**Excerpt provided:**
# New Bass Club in Warner Robins Ga



## velieca

COME JOIN THE NEWEST BASS CLUB IN MIDDLE GEORGIA

Meet us at “Jus One More” on S. Houston Lake rd in Warner Robins on April 3rd @ 7:00 pm for our first club meeting.  Get in on the ground floor as a founding club member!!   Boaters and non-boaters needed.

Open to those who wish to improve their skill as bass anglers through fellowship and a friendly exchange of ideas and competition.  

Our first tournament will be held at Lake Blackshear State
 Park on 13 April from safe light until 3:30 pm.

FOR MORE INFO CALL/TEXT:
Chris Velie 919-273-1780
Dan Otto 850-867-0933


----------



## HAWGHUNNA

Good luck with your new club. I know that you are excited.


----------



## JDietsch

Awesome!! I may be interested. Are you affiliated with B.A.S.S. or FLW? Any idea of what membership dues may be? Or will all of this be ironed out at the first meeting? Glad a club is finally being formed in this area.


----------



## velieca

I adopted the by-laws and such from my old club and massaged them to fit the new one. Club Dues will be $24 a year prorated at $2 per month. Right now we are not affiliated with BASS or FLW nor a federated club. That may be something that changes down the road but it, like all else, will be up to majority vote. We would love to have you and please spread the word.


----------



## velieca

Thanks Hawghunna.


----------



## velieca

Club name is "Warner Robins Bass Addicts".


----------



## velieca

*Warner Robins Bass Addicts!!!!*

Our Flyer.


----------



## Hummel11

Highly Interested just got a 2003 triton TR19.  Now ready to use it in a club.  Do we have a proposed  lake schedule and a good plan to get the club off its feet.


----------



## UXO

Where on Houston Lake Rd is this?  There's a "Jus One More" between Russell and Lakeview Rd, didn't know there was one on Houston Lake also.


----------



## UXO

Hoping we can get some clarification on this before 3Apr.  The "Jus One More" on Houston Lake Rd is a smoke shop according to the sign and all the advertisements hanging in the windows.  Seems like an odd place for a meeting...


----------



## TeeeJaay

good stuff.. didnt even see this.. i may come out and check out the club if the details about the meeting place gets ironed out..


----------



## UXO

I sent a text to both numbers, will let you guys know if/when I hear back.


----------



## UXO

Just heard back from both Chris and Dan.  The flyer is incorrect, this will be held at Jus One More on Russell Parkway out towards I-75.  The correct address is: 

Jus One More
4993 Russell Parkway
Warner Robins, GA


----------



## TeeeJaay

thanks bud.. i'm gonna try to make it out along with another one of my friends..


----------



## Rattlecrap

Hey Velieca, great to hear you guys are starting a new club this area really needs more organized clubs.  Let me know if I can help you with anything.  We are fishing Blackshear on the 21st, would be fun to maybe set up a cross town rival tournament sometime.

**Provided records:**
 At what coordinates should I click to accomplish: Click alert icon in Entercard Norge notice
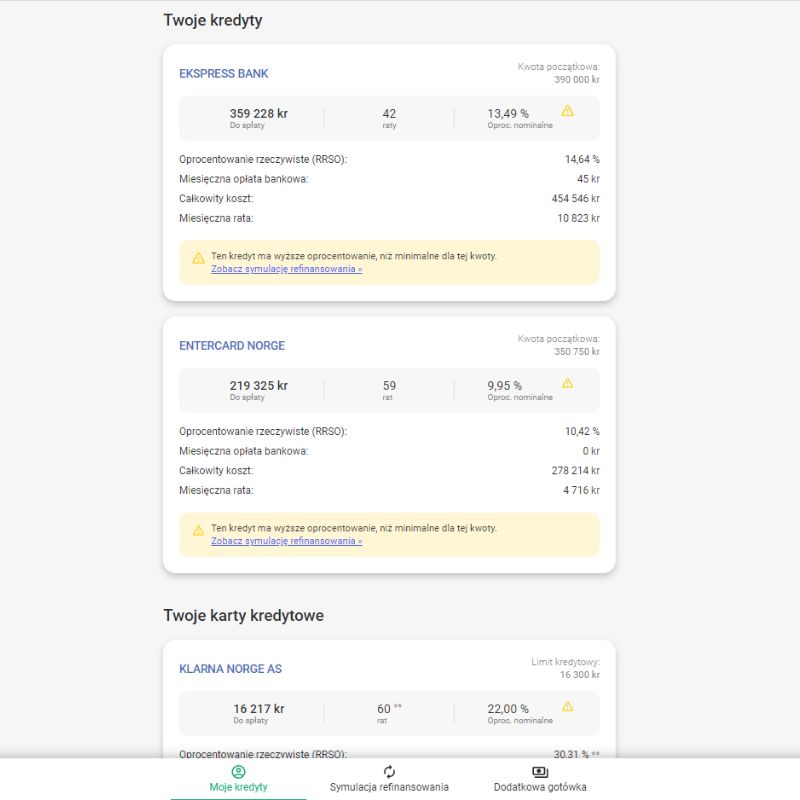tap(198, 531)
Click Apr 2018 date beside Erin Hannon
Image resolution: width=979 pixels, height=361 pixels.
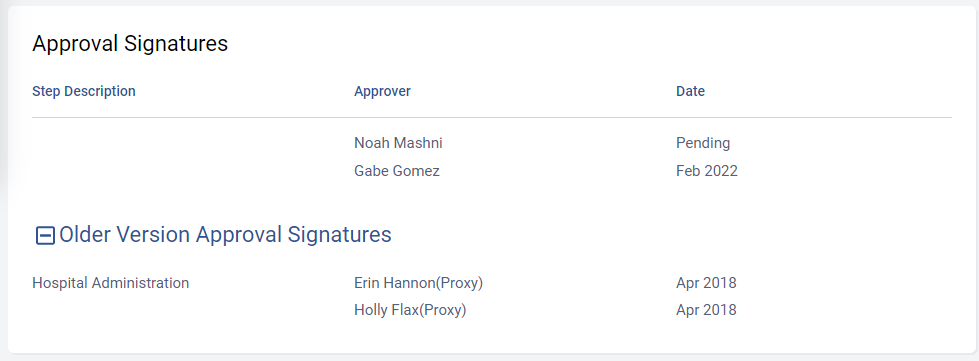(x=706, y=283)
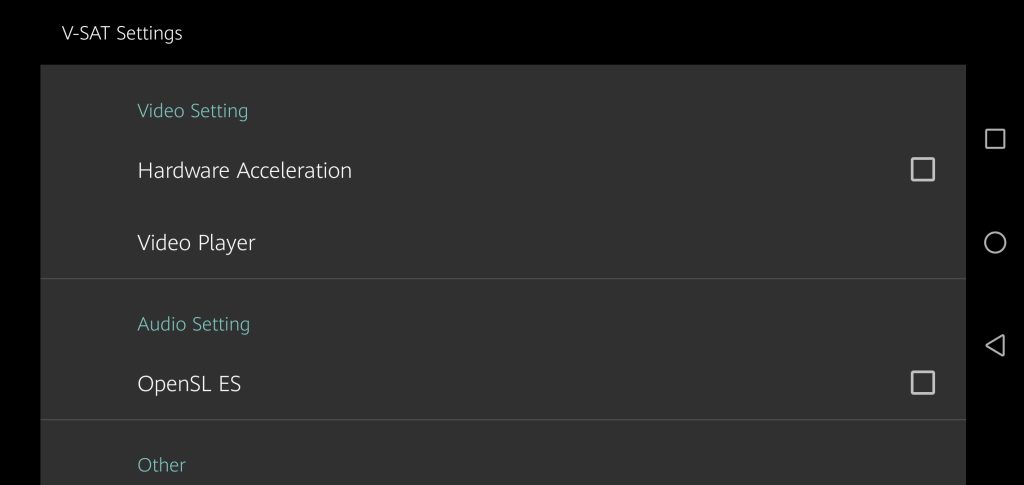Image resolution: width=1024 pixels, height=485 pixels.
Task: Tap the Other section header
Action: coord(161,465)
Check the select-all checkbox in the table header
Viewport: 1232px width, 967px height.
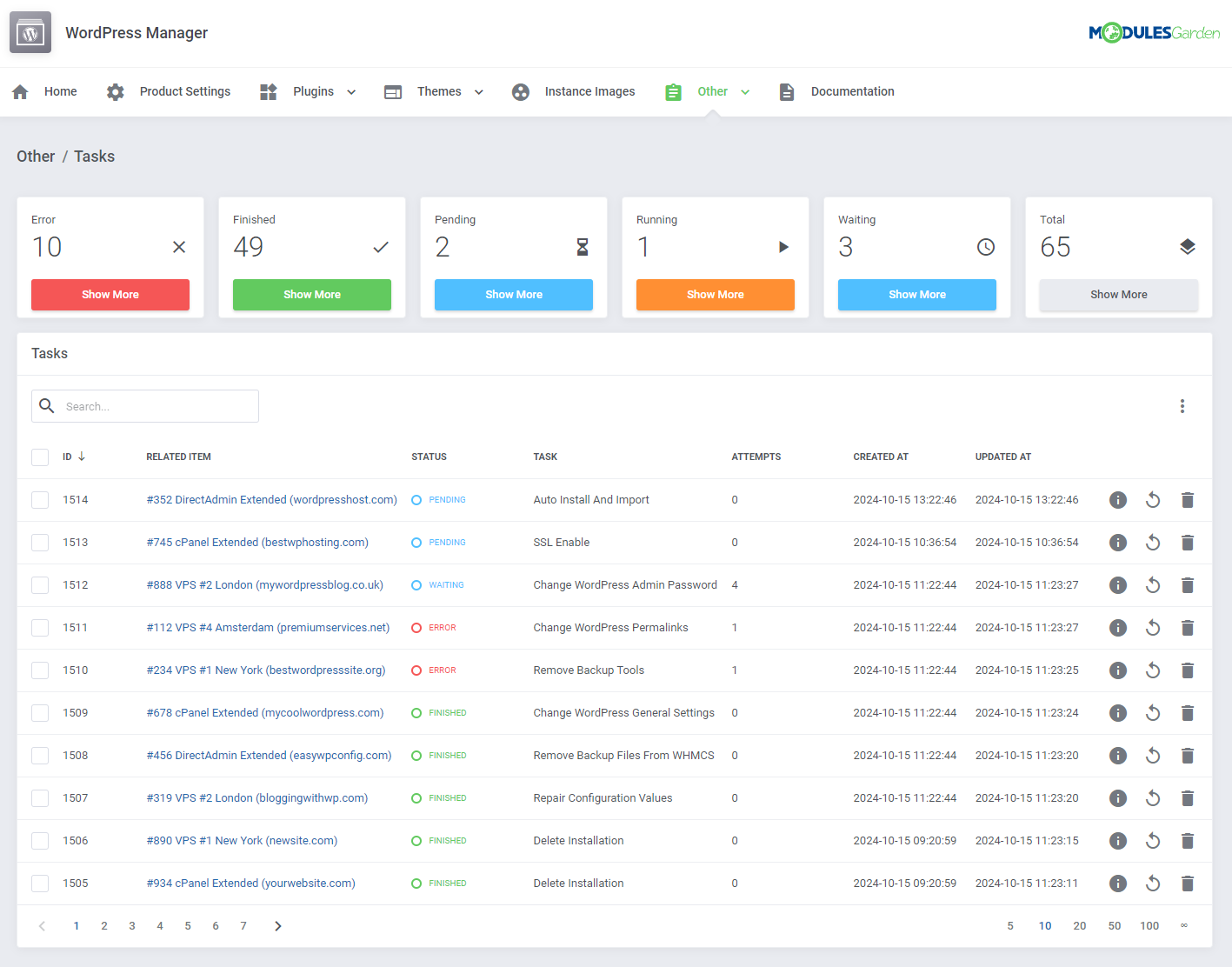[39, 457]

**Exercise aim:** Please copy the stretch of the bass club thread from "COME JOIN THE" through "ideas and competition.", word for word. The items are separate material with no connection to the thread about the new bass club.

**Complete answer:**
COME JOIN THE NEWEST BASS CLUB IN MIDDLE GEORGIA

Meet us at “Jus One More” on S. Houston Lake rd in Warner Robins on April 3rd @ 7:00 pm for our first club meeting.  Get in on the ground floor as a founding club member!!   Boaters and non-boaters needed.

Open to those who wish to improve their skill as bass anglers through fellowship and a friendly exchange of ideas and competition.